The first indication of a full enquiry is the receipt of a letter accompanied by a Code of Practice leaflet, confirming the type of enquiry, the information expected to be provided and the deadline for providing this information. A Statement of Assets may be included enabling the Inspector to ascertain whether any assets have been acquired of which HMRC was unaware, payment of which might have been via the use of undisclosed earnings.
A Disclosure Report will be issued at the end of an enquiry to include a Certificate of Full Disclosure signed by the taxpayer to the effect that a full disclosure has been made ‘to their best knowledge and belief’. Should any additional tax be due then a tax penalty will be levied, the amount being determined by consideration of the reasons why the underpayment arose and the amount.
CJRS grant compliance check letters confirm that HMRC are looking into whether the taxpayer has ‘received a CJRS grant payment and may need to repay some or all of the grant you have received.
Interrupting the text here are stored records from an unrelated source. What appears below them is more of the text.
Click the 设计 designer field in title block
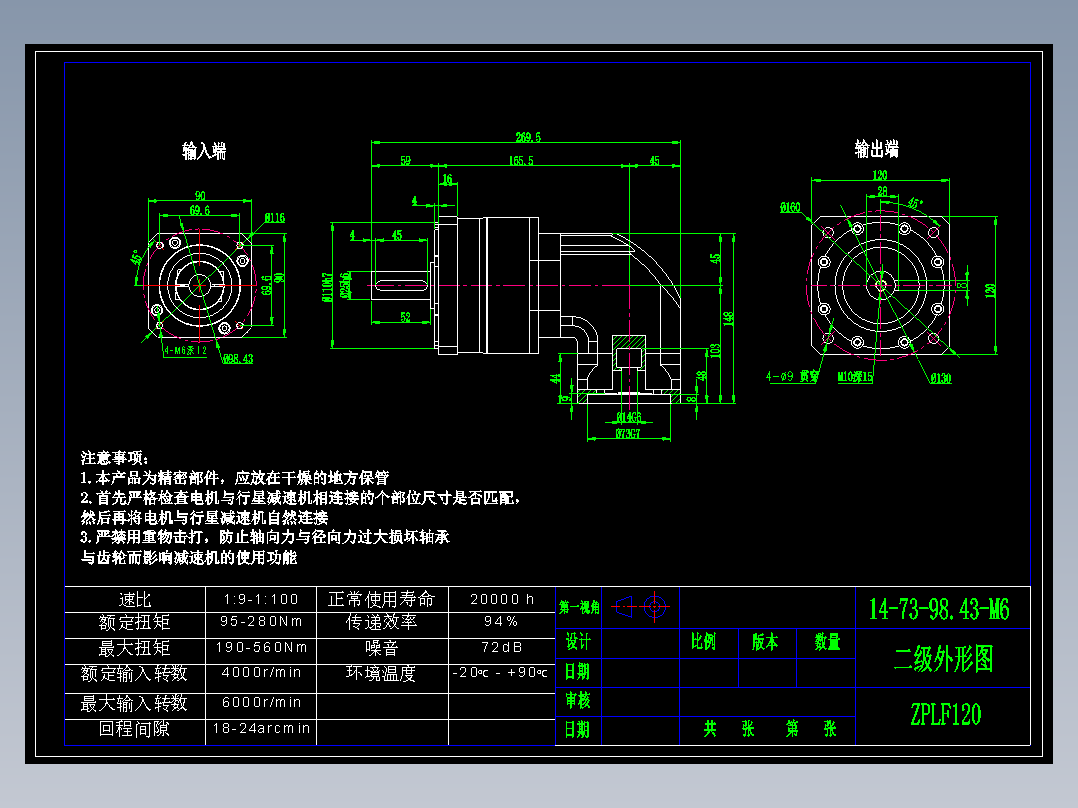Image resolution: width=1078 pixels, height=808 pixels. [577, 642]
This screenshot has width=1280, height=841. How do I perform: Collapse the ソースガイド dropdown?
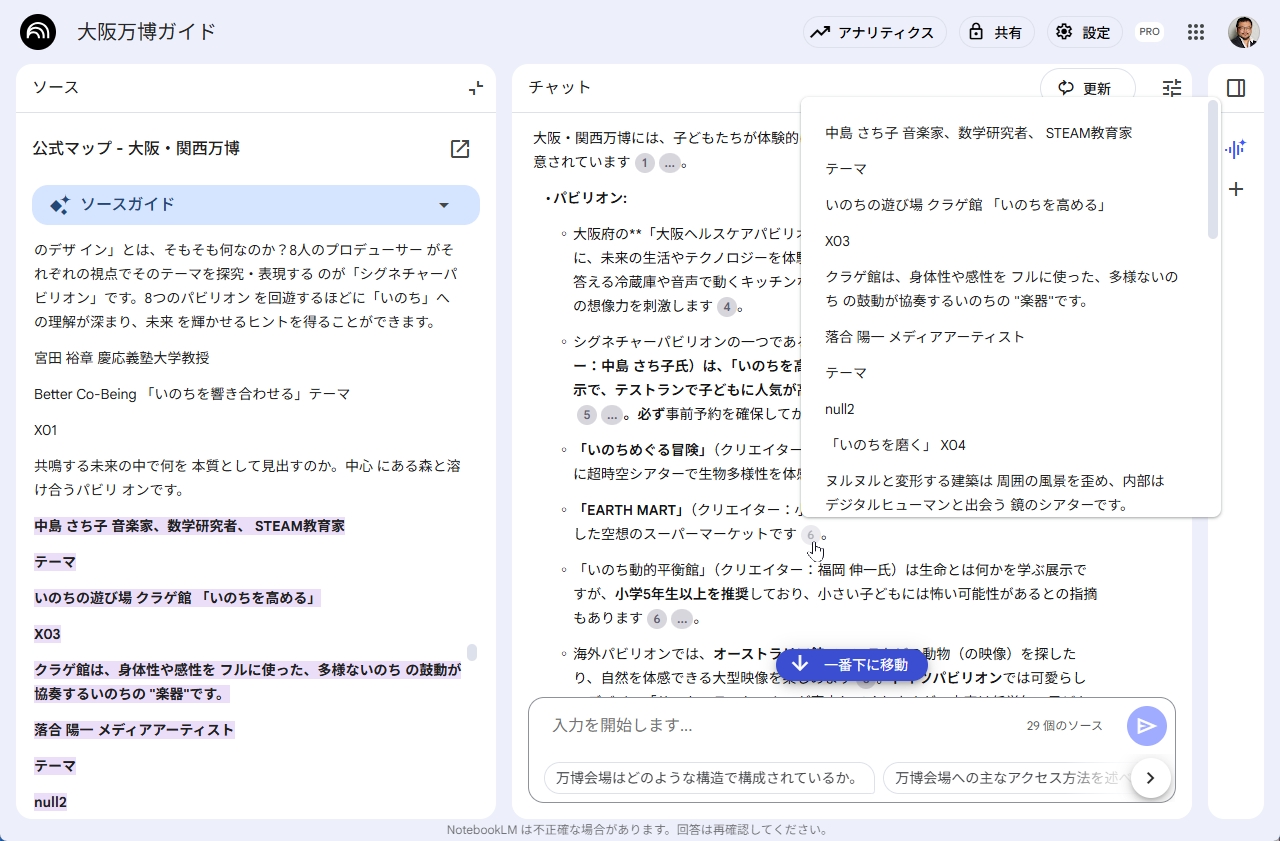(x=444, y=205)
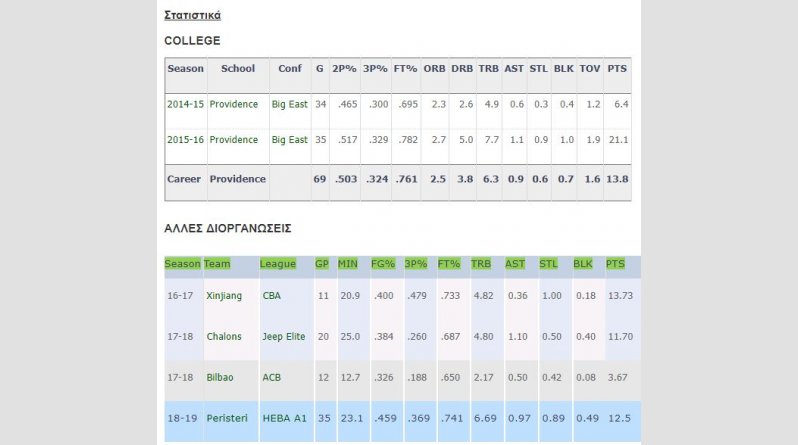The height and width of the screenshot is (445, 798).
Task: Click the highlighted League column header
Action: pos(277,264)
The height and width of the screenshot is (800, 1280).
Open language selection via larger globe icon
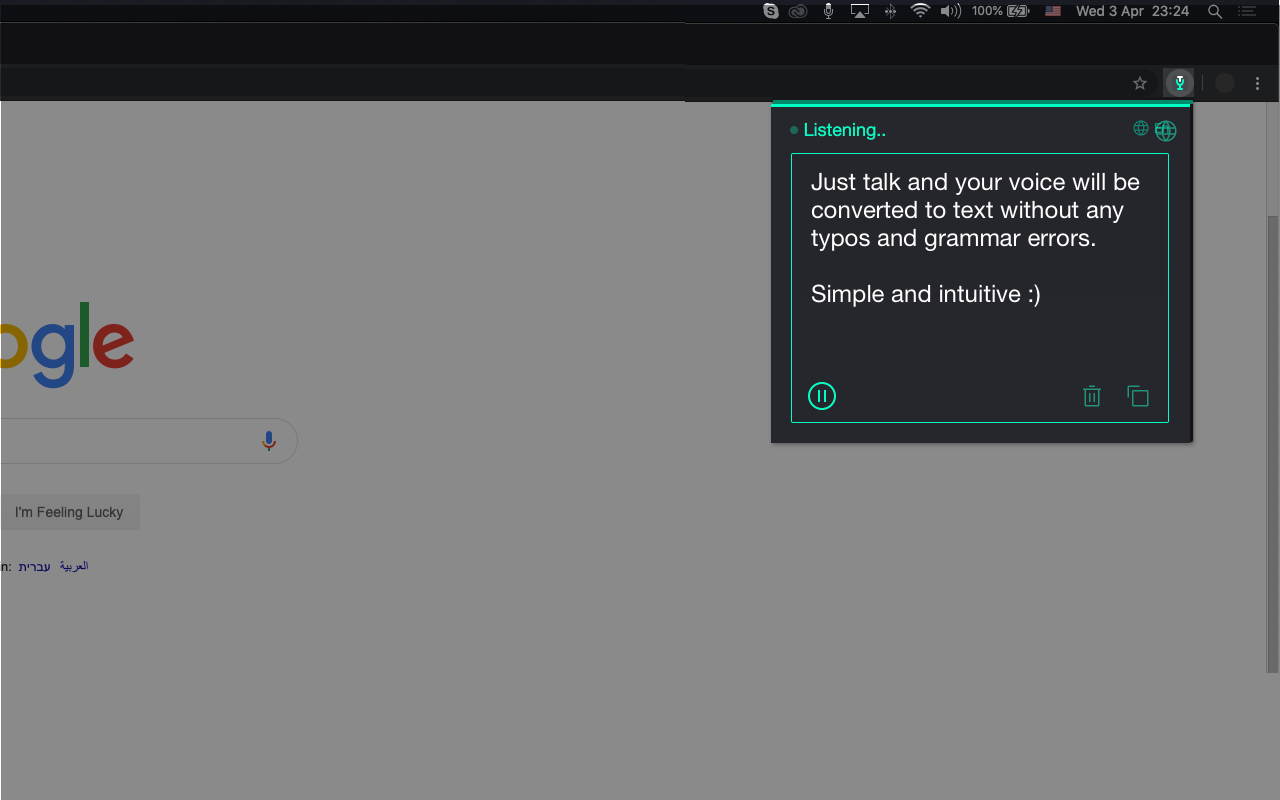coord(1166,131)
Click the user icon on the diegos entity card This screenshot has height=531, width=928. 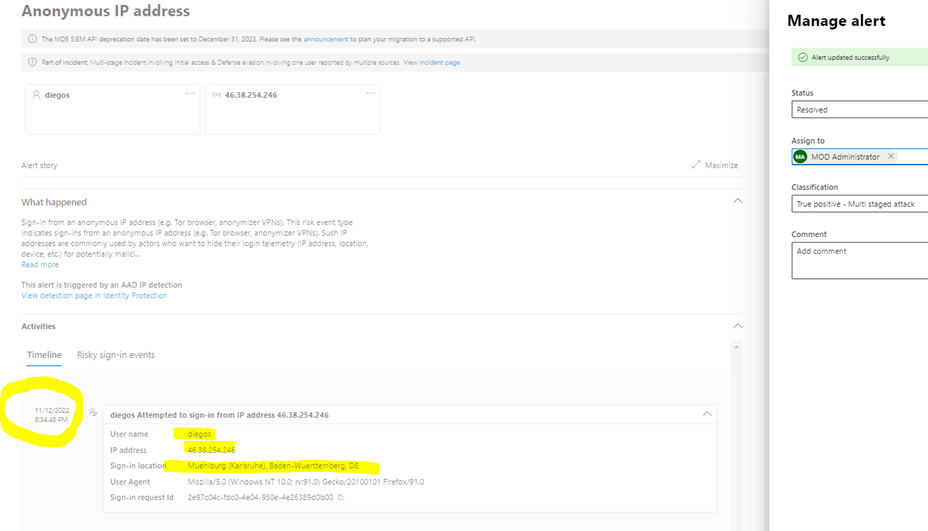(x=37, y=95)
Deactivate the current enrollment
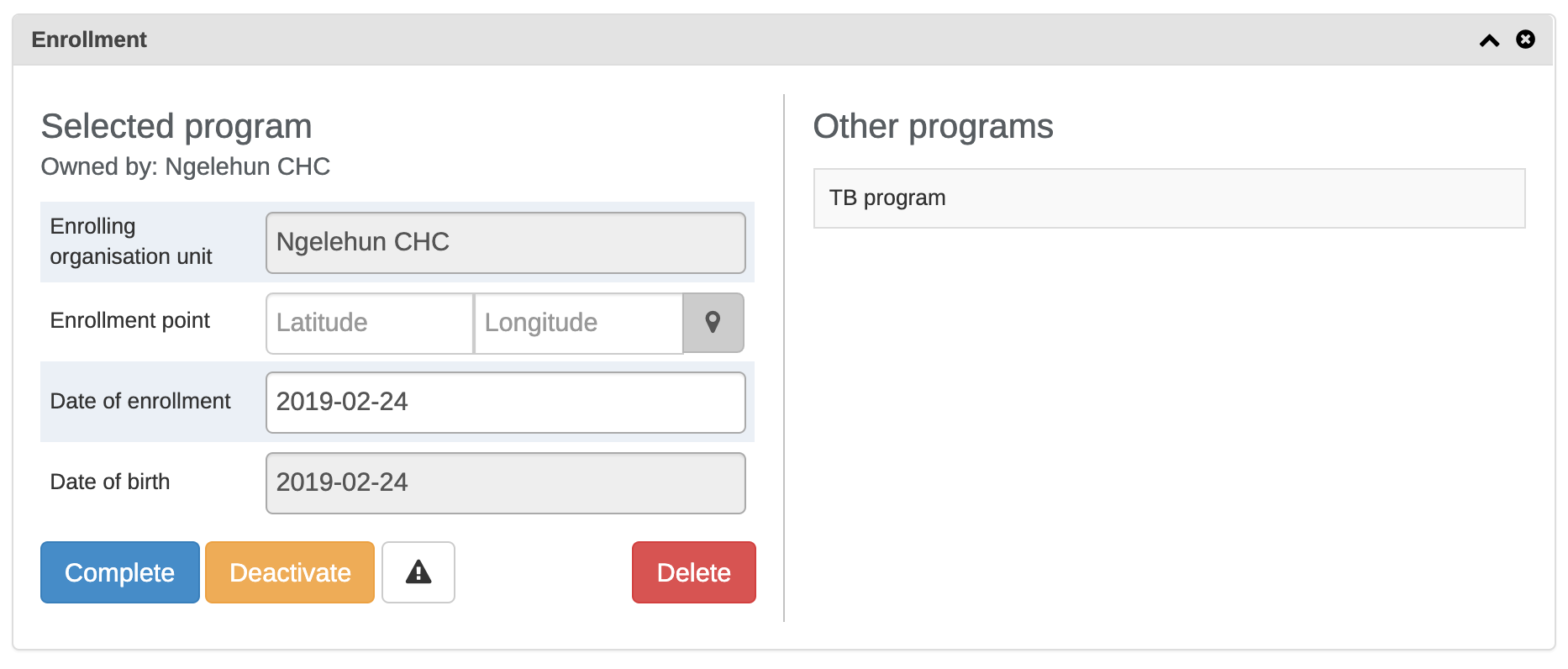 [x=290, y=572]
This is because you may have:
– claimed for a CJRS grant which is more than you are entitled to based on the information we hold about your employees
– not met the conditions to receive a CJRS grant – for example by including employees in your CJRS claim who are not eligible.’
A response is required within a set timescale (sometimes just two weeks from the date of the letter) otherwise a full compliance check will be opened.
HMRC has an official time limit of five years and ten months after the tax year-end for compliance investigation which can be extended to 20 years where fraud or negligence is suspected.